La decisión oficial agiliza el freno de las retenciones a partir de una sentencia de primera instancia, pero los especialistas aclaran que cada jubilado debe iniciar obligatoriamente su propio reclamo judicial para acceder al beneficio.
La reciente medida adoptada por la Agencia de Recaudación y Control Aduanero (ARCA) de no apelar los fallos judiciales que eximen a los jubilados del pago del Impuesto a las Ganancias generó fuertes repercusiones en el sector previsional. Si bien la disposición representa un alivio procesal y agiliza los tiempos legales, expertos en la materia advierten sobre “la letra chica” de la medida: el Estado no está derogando el impuesto para el sector, por lo que el descuento se mantendrá activo para quienes no recurran a la Justicia.
En diálogo con el programa 47 Millones, la abogada previsionalista Dra. Silvia Zarza explicó detalladamente el alcance y los límites de esta nueva postura fiscal.
“Es un paso favorable para el jubilado, pero hay que tener muy claro que no se trata de un reconocimiento del derecho de no retención por parte del Estado. Es simplemente una decisión política basada en costos, adoptada porque los fallos de la Corte Suprema vienen siendo sistemáticamente desfavorables para el fisco”, remarcó la especialista.
El piso actual y “la trampa” de los beneficios acumulados
Actualmente, el piso a partir del cual se computa la retención de Ganancias para el sector pasivo se sitúa en $2.700.000. Quienes superan esa cifra sufren descuentos escalonados que van desde el 5% hasta un 35% de sus ingresos excedentes.
Aunque el grueso del padrón previsional percibe el haber mínimo, Zarza advirtió que la retención alcanza cada vez a más personas debido a regímenes especiales (como el de investigadores científicos o docentes universitarios) y a la acumulación de beneficios. “Desde la gestión de Mauricio Macri, los ingresos se suman. Si un pasivo cobra una jubilación de $1.500.000 y una pensión por viudez de $1.500.000, automáticamente pasa a quedar alcanzado por el gravamen”.
La especialista recordó que la jurisprudencia de la Corte Suprema de Justicia sostiene desde 2019 que el haber jubilatorio no es una “ganancia” comercial, sino una “remuneración retributiva” por la cual el ciudadano ya tributó durante toda su vida activa.
Sin reclamo individual, el descuento continúa
La principal aclaración de los juristas radica en que la exención no rige de forma automática. Al mantenerse vigente la ley del impuesto, tanto la ANSES como las distintas cajas provinciales están obligadas legalmente a continuar actuando como agentes de retención.
La gran ventaja de la nueva resolución de ARCA es la velocidad del trámite posterior: una vez que el jubilado obtiene un fallo favorable en primera instancia, el organismo recaudador ya no apelará ante la Cámara ni ante la Corte Suprema. De este modo, la sentencia queda firme de inmediato y la ANSES debe dejar de aplicar el descuento de forma automática.
Sin embargo, la medida cuenta con un revés financiero para los demandantes: el dinero retenido con anterioridad no será devuelto.
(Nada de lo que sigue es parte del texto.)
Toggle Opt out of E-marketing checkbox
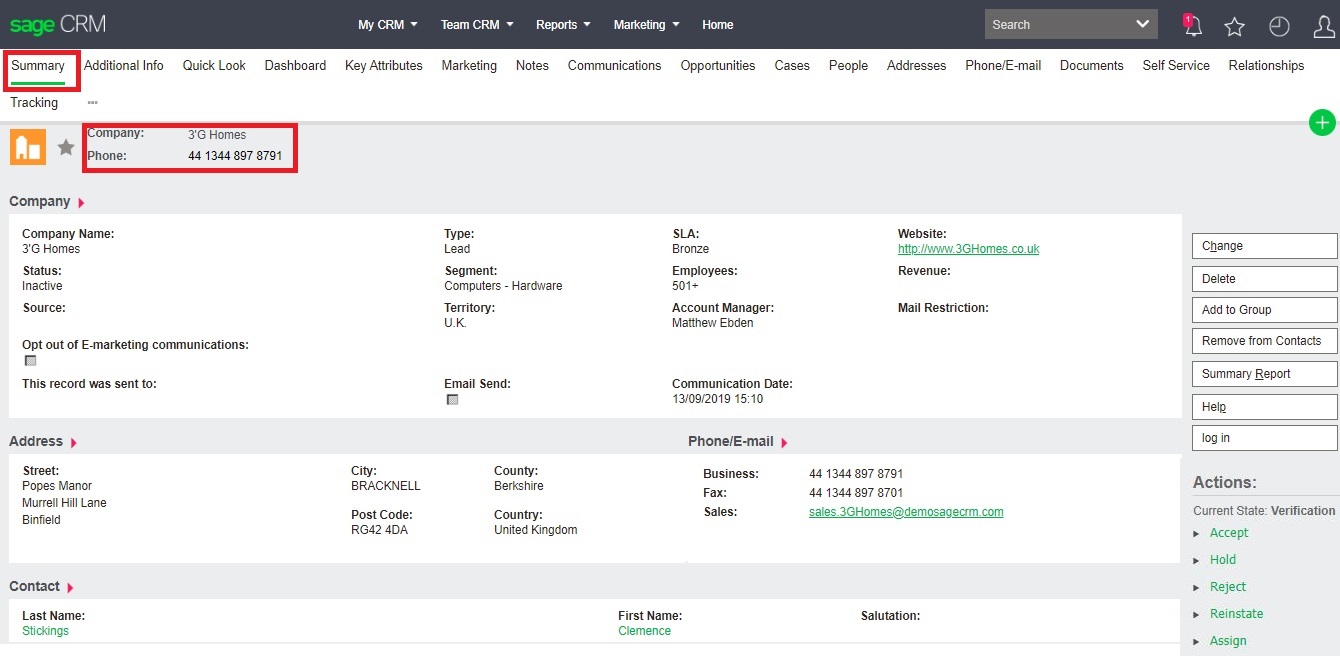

Al ser una decisión administrativa de no apelar y no un reconocimiento de la inconstitucionalidad general de la norma, el freno impositivo rige exclusivamente “de ahí en adelante” a partir de la notificación judicial.
Una alternativa para ingresos medios: El tope de los 8 haberes
Para aquellos jubilados que perciben ingresos por debajo del límite de las 8 jubilaciones mínimas (monto que hoy oscila entre los $3.100.000 y $3.200.000), existe una vía administrativa previa para eludir la retención sin necesidad de ir a juicio.
Para gozar de este beneficio, el pasivo debe realizar una presentación formal ante la ANSES y demostrar que cumple con dos condiciones concurrentes:
- Ingresos únicos: No disponer de otras entradas de dinero, como por ejemplo el cobro de un alquiler.
- Bienes Personales: No estar alcanzado por el Impuesto a los Bienes Personales, exceptuando el caso en que el único inmueble registrado sea su vivienda familiar única.
La Dra. Zarza concluyó instando a los jubilados a revisar con detenimiento sus recibos de sueldo mensuales para verificar bajo qué conceptos y porcentajes se les están realizando los descuentos, ya que la vía judicial —pese a las demoras estructurales de los juzgados federales— sigue siendo la única herramienta definitiva para resguardar los haberes.